A Central de Transplante do Paraná e o centro de Cardiologia da Santa Casa de Curitiba estão tentando junto ao Ministério de Saúde a regulamentação de bancos de válvulas cardíacas. Atualmente, o único banco do País fica justamente na Santa Casa, que fornece para diversos Estados. O problema é que, como este serviço não é regulamentado, os custos de preparação da válvula acaba sendo custeado pelo hospital. ‘‘A intenção é que o governo federal custeie este procedimento, para que o banco existente no Paraná deixe de ser deficiente, possibilitando um número maior de transplantes’’, explica a coordenadora da central, Cristina Von Gehlen.

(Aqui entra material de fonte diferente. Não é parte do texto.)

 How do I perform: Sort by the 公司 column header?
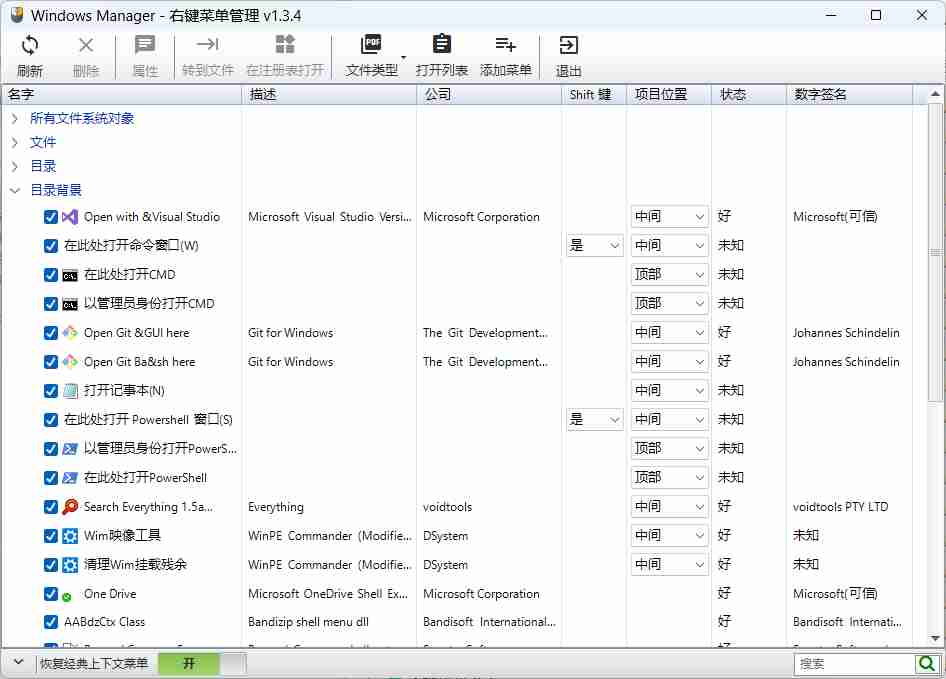point(488,94)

Pela proposta paranaense, o ministério pagaria R$ 1.800,00 por este procedimento - valor equivalente à de uma prótese mecânica. ‘‘O que se propõem não é o ideal, mas o que a realidade permite’’, diz o diretor do centro cardíaco da Santa Casa, Francisco Costa. Em países europeus e nos EUA, o custo para implantação de uma prótese oscila entre US$ 3 mil a 7 mil. ‘‘Se continuar desta forma, com o hospital bancando estes gastos, o banco vai ter de fechar’’.
Outro ponto importante na regulamentação é o uso das válvulas. Como a doação é feita gratuitamente pela família, seria preciso criar regras para cobrar pelo tratamento feito na válvula. A proposta sugere que o mecanismo seja o mesmo adotado com relação a doação de sangue.
Costa diz que a regulamentação do banco é uma forma de garantir também a qualidade na retirada de válvula. Segundo o médico, seriam criados critérios básicos para remoção da válvula, que seriam universalizados em futuros bancos espalhados pelo País. A Santa Casa realiza este procedimento há três anos, quando desenvolveu tecnologia própria.
O médico explica que a retirada é feito dos corações doados pelas famílias de pacientes com morte encefálica. Para realizar a retirada é preciso que haja um profissional treinado especificamente para a função. Após a remoção da válvula, ela é preparada em laboratório, sendo desinfectada para evitar qualquer tipo de contaminação ao receptor. Em seguida, é congelado em um aparelho que diminui um grau a cada hora, até alcançar o valor de 167 graus negativos. Segundo Costa, a manutenção da válvula em hidrogênio líquido é o mais caro do processo.